I am going to do a write up for a miniatures war game I ran maybe 10-12 years ago that featured a CO and XO off board and two teams on board with their own commanders (subordinate to the off-board commanders) in a scenario that was complex (had a couple of concurrent operations running on two seperate tables joined by bridges). The player count was I think 9 or possibly 10 including the CO and XO and each table had 3 or 4 players. There were 2 referees plus a tech/assistant ref.
The purpose of the event was to expose gamers who haven't had military experience to:
a) For commanders, the information they have is always dated, often unclear, sometimes contradictory, and orders they give cannot micro manage (bad things happen) but have to also exert central direction.
b) For players, getting orders from multiple higher levels of command that may be dated or just misguided based on HQs misapprehensions about what's actually going on, and also the man-on-the-ground (or woman) may have a better ability to determine course of actions, but they are ORDERS after all... and when do you write your own?

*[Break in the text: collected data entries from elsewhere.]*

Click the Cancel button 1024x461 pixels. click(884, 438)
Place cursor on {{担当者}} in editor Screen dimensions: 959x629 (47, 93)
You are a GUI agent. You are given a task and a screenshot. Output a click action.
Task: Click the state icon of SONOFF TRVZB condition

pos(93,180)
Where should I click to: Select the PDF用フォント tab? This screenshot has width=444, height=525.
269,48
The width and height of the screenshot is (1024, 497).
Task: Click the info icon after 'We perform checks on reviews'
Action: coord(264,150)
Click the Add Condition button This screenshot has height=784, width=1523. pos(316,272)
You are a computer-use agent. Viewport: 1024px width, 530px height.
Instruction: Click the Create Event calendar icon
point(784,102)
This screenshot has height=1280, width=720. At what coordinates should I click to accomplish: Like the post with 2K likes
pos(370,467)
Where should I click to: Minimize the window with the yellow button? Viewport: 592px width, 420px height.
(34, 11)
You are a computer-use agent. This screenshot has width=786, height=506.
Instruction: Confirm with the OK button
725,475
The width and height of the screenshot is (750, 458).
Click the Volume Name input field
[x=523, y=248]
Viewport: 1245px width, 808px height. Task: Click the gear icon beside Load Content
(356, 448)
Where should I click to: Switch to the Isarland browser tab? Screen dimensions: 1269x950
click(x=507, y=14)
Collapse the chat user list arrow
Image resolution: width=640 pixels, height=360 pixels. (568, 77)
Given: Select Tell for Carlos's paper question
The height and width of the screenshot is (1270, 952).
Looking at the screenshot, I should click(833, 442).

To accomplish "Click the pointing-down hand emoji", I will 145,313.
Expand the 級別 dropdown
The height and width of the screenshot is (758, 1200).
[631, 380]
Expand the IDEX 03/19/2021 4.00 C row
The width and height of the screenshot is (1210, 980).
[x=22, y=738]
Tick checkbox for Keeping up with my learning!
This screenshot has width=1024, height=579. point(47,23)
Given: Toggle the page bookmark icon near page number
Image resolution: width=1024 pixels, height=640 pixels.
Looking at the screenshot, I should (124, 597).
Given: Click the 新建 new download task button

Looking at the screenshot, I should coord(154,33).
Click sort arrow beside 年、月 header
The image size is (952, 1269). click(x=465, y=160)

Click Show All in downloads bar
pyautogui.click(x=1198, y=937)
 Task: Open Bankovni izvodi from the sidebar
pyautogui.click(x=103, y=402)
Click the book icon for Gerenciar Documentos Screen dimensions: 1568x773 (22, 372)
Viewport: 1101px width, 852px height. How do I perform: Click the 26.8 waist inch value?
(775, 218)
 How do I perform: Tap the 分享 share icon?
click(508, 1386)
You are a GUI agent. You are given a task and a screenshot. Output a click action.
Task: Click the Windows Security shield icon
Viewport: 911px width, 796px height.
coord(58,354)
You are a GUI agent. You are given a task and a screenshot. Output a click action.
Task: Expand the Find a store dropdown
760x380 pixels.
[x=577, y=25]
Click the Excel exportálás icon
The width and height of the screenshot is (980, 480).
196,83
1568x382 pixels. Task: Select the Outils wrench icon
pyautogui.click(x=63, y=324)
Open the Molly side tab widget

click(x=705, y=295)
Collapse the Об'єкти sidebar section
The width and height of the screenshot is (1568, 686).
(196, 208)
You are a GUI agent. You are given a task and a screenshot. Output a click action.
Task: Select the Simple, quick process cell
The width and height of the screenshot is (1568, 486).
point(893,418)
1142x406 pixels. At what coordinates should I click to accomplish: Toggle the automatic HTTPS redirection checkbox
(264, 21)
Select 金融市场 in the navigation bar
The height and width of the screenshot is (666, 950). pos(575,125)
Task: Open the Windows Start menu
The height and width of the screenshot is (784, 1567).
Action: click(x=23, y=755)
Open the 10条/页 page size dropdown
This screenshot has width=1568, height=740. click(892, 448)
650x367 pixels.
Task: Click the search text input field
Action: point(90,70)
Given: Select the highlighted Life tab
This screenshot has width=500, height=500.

c) Scenarios with particular plans are lovely - like a work of art. Then life happens and your great work is doused in gasoline, lit on fire, and kicked out the 40th story window. How well does your plan allow subordinates to deal with fast evolving situations?
d) How do you (at any level) make decisions in an environment where i) some info is not available, ii) some info is stale, iii) some information can be incorrect (or correct from a certain point of view) and where you do not have the luxury of NOT making a decision...? This is the art of military decision making. You have to act, but you have to do that knowing you don't have all the facts, the consequences of screw ups can be bad, and that your plan can be entirely wrecked by enemy action.
e) To be in a scenario where the changes were fast and furious and that included redefinition of mission goals in mid-game on the fly.
f) To let the out of room CO and XO get information only via a Teamspeak radio channel and by camera shots brought to their room (drone footage)... and to also have them bothered regularly by higher level command and political influences.
We did a 45 minute pre-brief, a 30 minute or so post-mission debrief, and the 3 or so hours in between started out organized and on-plan and then things went south. Despite being connected by bridges, the actors on each table were so engaged with their own struggle and the communications and coordination that they had sparse information about the other side's mission progress. What was very different was one board was calm and professional and the other side was in a knock-down dragout where a loss meant the neighborhood going up to 10K degrees.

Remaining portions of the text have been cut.